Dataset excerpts
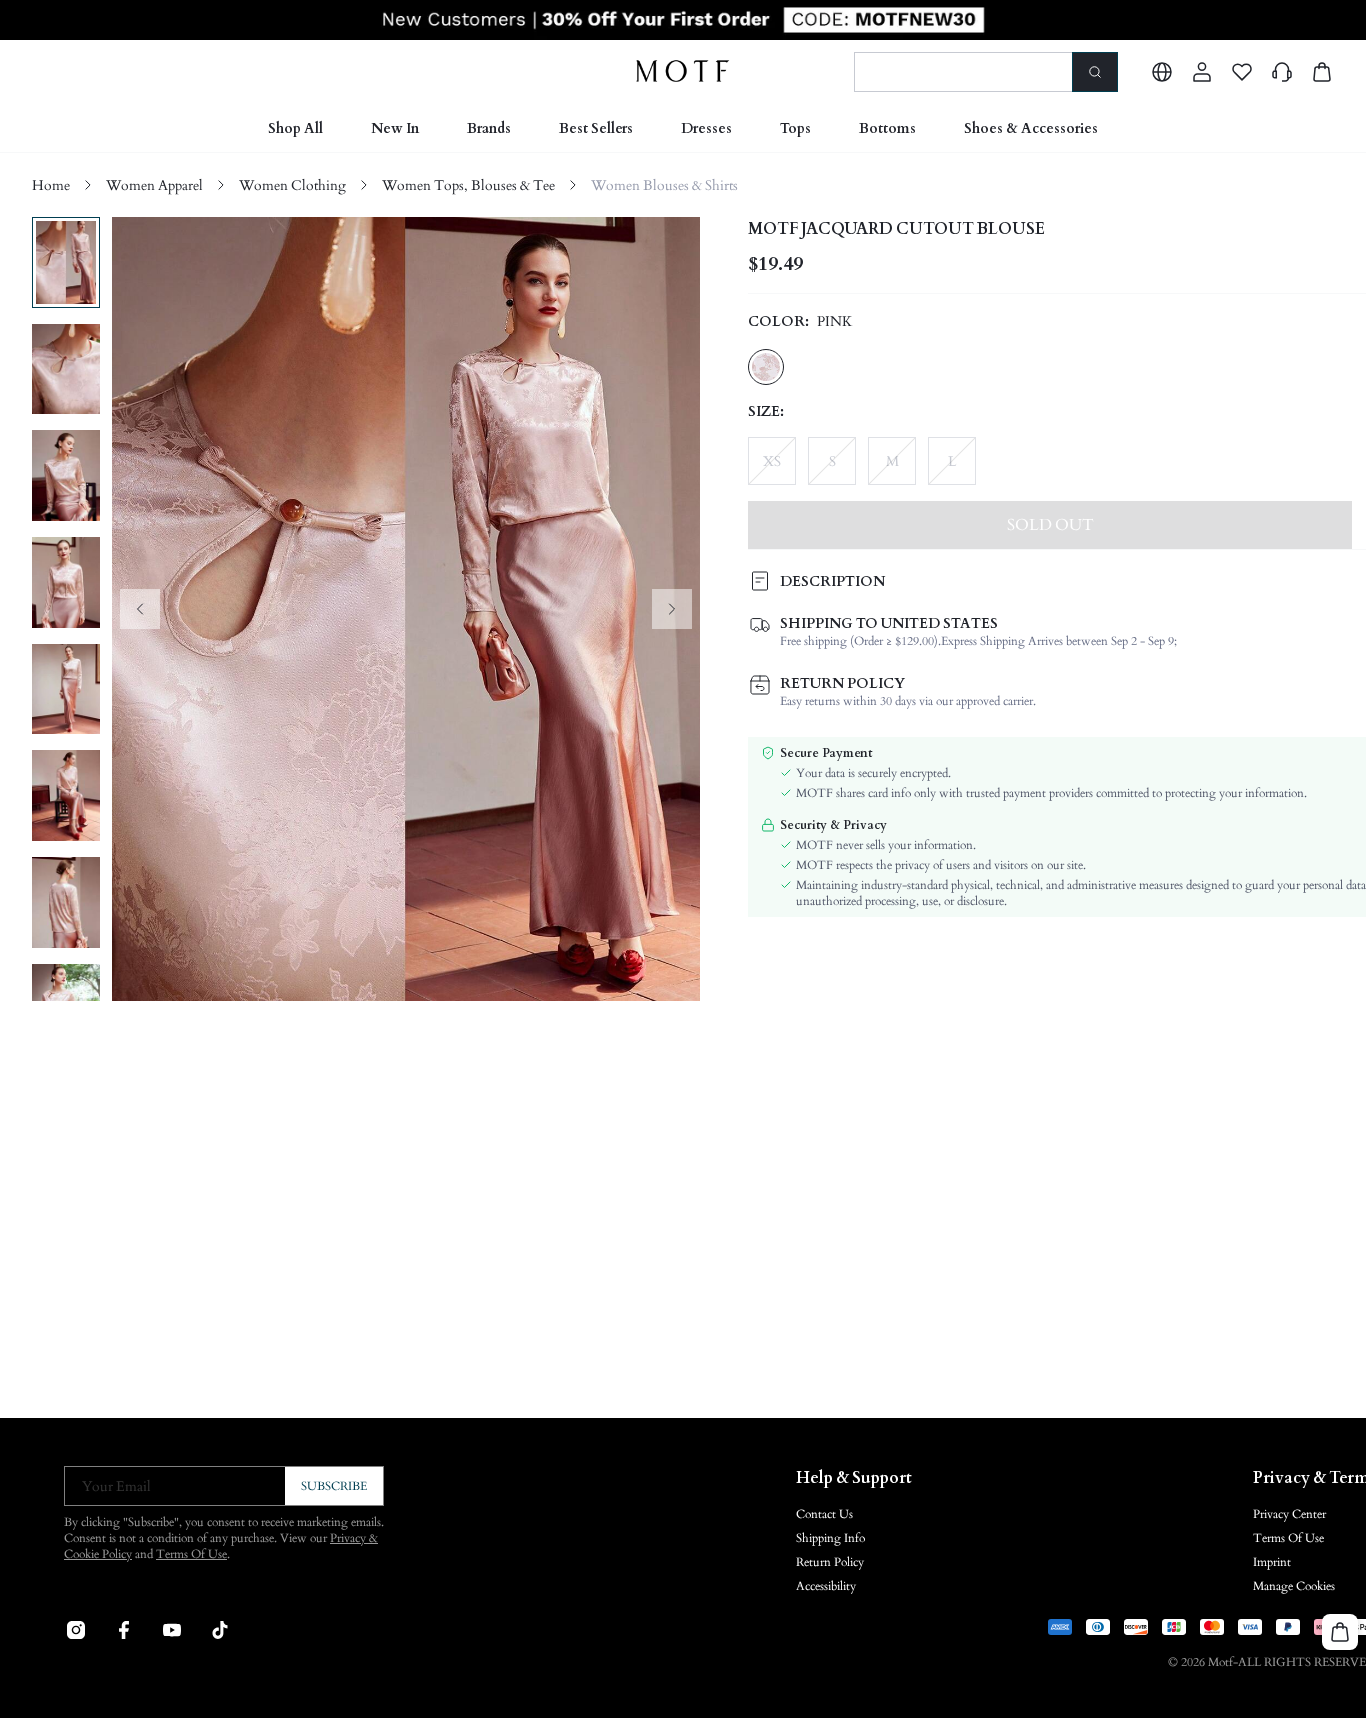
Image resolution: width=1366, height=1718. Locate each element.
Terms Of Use (191, 1554)
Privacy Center (1289, 1514)
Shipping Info (830, 1538)
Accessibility (826, 1586)
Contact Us (824, 1514)
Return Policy (830, 1562)
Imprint (1272, 1562)
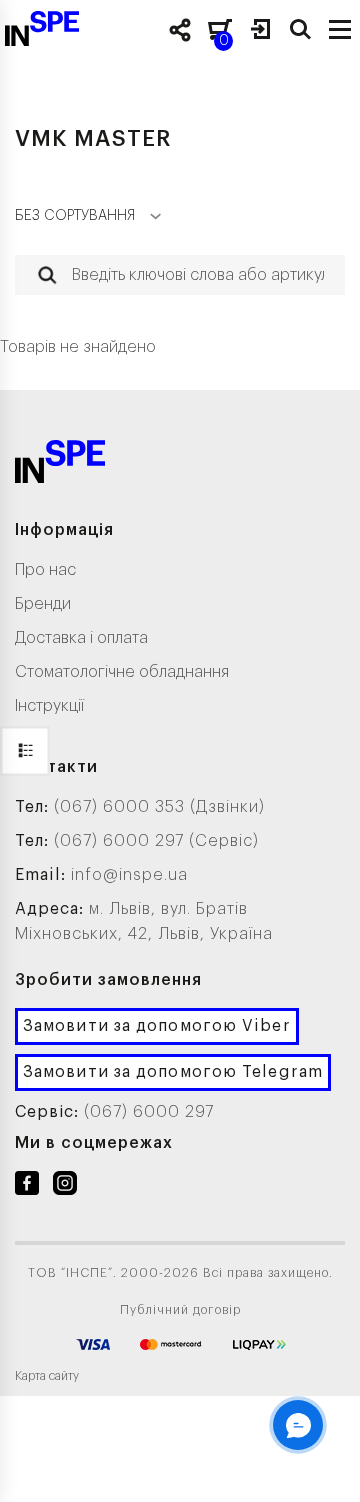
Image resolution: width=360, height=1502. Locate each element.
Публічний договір (180, 1310)
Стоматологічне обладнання (122, 672)
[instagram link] (65, 1187)
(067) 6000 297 (149, 1112)
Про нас (45, 570)
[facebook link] (27, 1187)
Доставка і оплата (81, 638)
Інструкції (49, 706)
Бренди (43, 604)
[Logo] (60, 465)
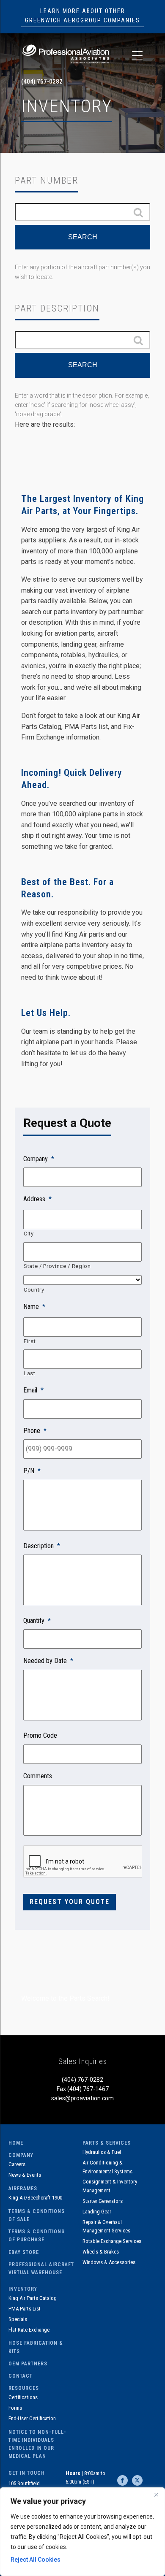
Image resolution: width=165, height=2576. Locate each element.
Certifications (23, 2397)
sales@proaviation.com (82, 2098)
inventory (22, 2289)
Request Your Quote (70, 1902)
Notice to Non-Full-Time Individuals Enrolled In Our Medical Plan (37, 2444)
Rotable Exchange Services (111, 2241)
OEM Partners (27, 2364)
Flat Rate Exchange (29, 2330)
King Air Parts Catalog (32, 2298)
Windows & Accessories (108, 2262)
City (29, 1233)
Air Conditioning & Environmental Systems (107, 2167)
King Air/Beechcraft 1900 (35, 2197)
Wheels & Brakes (100, 2251)
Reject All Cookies (35, 2559)
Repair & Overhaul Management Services (106, 2226)
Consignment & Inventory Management (109, 2186)
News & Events (24, 2175)
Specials (17, 2319)
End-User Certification (32, 2418)
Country (34, 1290)
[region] (82, 2531)
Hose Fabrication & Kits (35, 2347)
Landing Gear (96, 2211)
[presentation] (82, 1861)
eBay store (23, 2252)
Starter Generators (102, 2201)
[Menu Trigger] (137, 56)
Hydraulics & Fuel (101, 2152)
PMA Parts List (24, 2308)
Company (20, 2155)
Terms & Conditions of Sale (36, 2215)
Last (30, 1373)
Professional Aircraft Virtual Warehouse (41, 2268)
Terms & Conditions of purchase (36, 2236)
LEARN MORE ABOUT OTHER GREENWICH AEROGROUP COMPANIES (82, 16)
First (30, 1341)
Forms (15, 2408)
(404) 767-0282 (42, 81)
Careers (16, 2164)
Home (15, 2143)
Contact (20, 2376)
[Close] (156, 2494)
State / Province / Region (57, 1266)
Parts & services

◆ EXERCISE BRIEF ◆
Every line in the data above that contains the word "Image" should be copied.

◆ RESPONSE TO THIS TASK ◆
Image resolution: width=1366, height=1718. Locate each element.
Image resolution: width=360, height=1502. Locate each element.
Image resolution: width=165, height=2576. Locate each element.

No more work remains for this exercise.